In addition to Sarvis, though, there is significant ire being directed a number of other supposed causes:

RICHMOND — Anyone expecting Ken Cuccinelli and the conservative wing of the Virginia GOP to lie down and admit defeat was disappointed Tuesday night.

After Cuccinelli’s closer-than-expected loss, the defiant candidate and his supporters said the election results were only a blip on the radar of the larger conservative struggle as they blamed the defeat on Obamacare and a deluge of Democratic attack ads. Some Cuccinelli backers privately steamed that the national party did not do more to shore up Cuccinelli against Democrat Terry McAuliffe and his enormous war chest.

The Republican candidate’s surprise showing touched off a round of recriminations among the GOP’s conservative and moderate wings — between Republicans who say Cuccinelli’s strict profile on social issues antagonized critical middle-of-the-road voters and those who say a good conservative candidate was tossed overboard by his party leadership. A lopsided Democratic victory might have given moderates a clear leg up in that debate; instead, the battle between the two factions over what – if anything – needs to change is bound to rage on.

* _Information_:
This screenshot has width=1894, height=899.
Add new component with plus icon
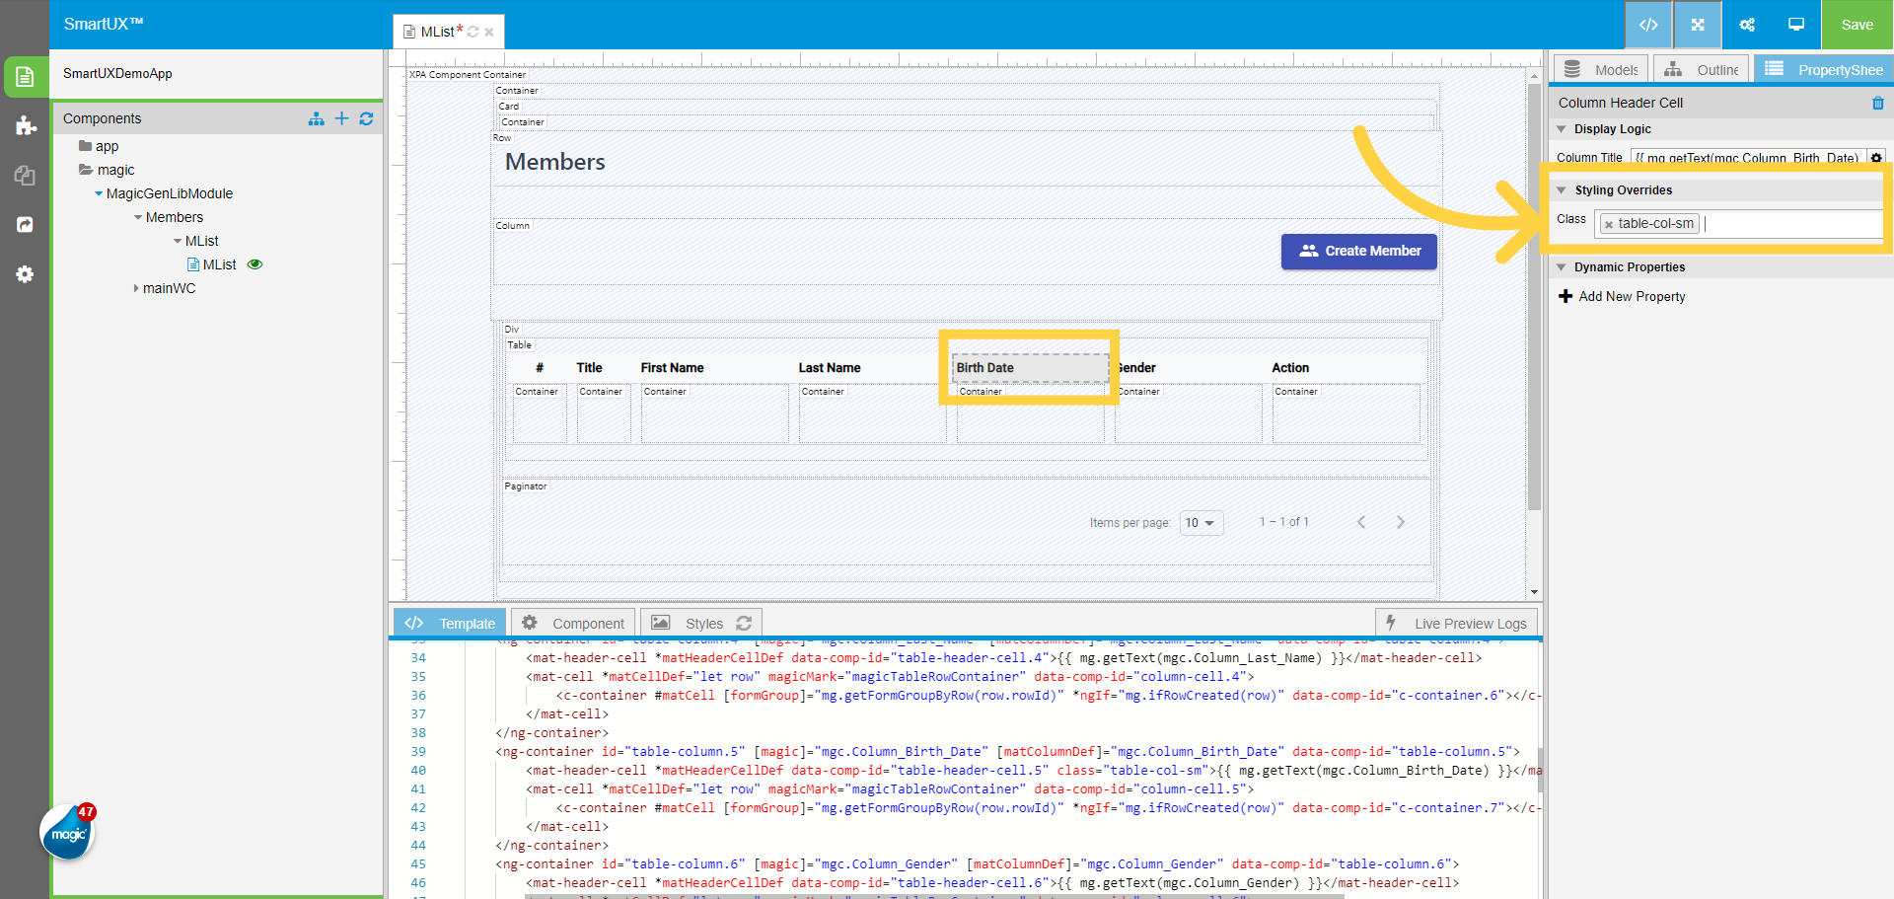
==
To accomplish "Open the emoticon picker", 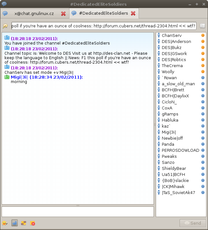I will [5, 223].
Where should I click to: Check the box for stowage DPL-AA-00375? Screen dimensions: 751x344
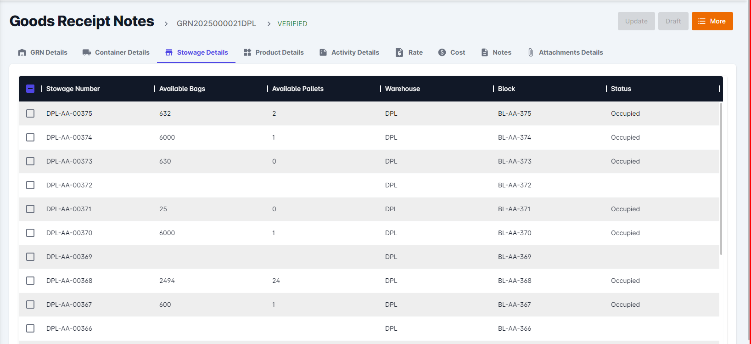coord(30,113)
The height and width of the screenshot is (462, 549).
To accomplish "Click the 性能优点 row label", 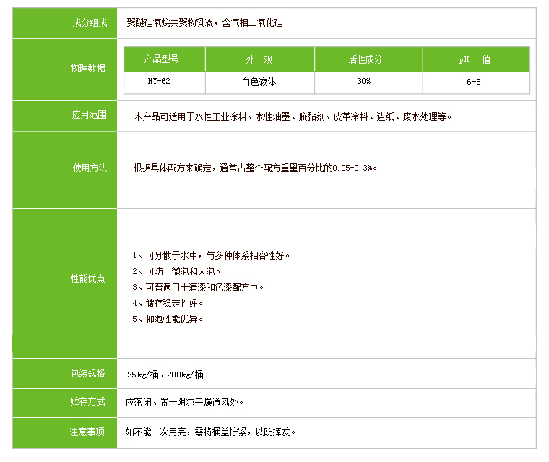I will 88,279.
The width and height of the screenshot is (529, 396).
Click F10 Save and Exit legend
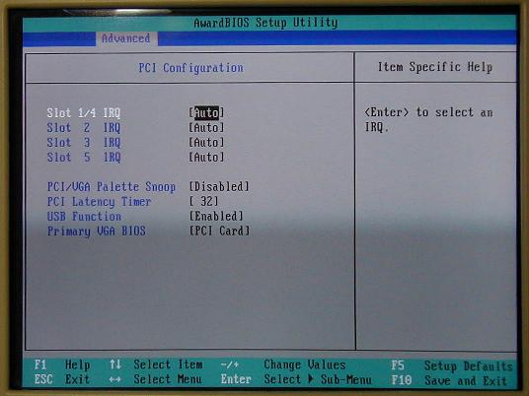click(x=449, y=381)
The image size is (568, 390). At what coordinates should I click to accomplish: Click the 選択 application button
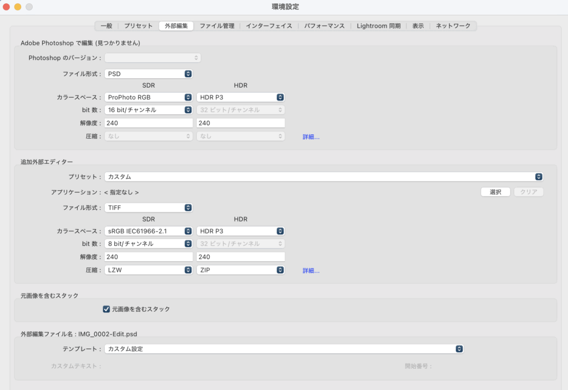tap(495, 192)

* _Action item A_: According to the excerpt on Cuccinelli's loss, what did Cuccinelli and his supporters blame the defeat on?
* _Action item B_: Retype the stretch of the excerpt on Cuccinelli's loss from "In addition to" through "disappointed Tuesday night.".

* _Exercise solution A_: They blamed it on Obamacare and a deluge of Democratic attack ads.

* _Exercise solution B_:
In addition to Sarvis, though, there is significant ire being directed a number of other supposed causes:

RICHMOND — Anyone expecting Ken Cuccinelli and the conservative wing of the Virginia GOP to lie down and admit defeat was disappointed Tuesday night.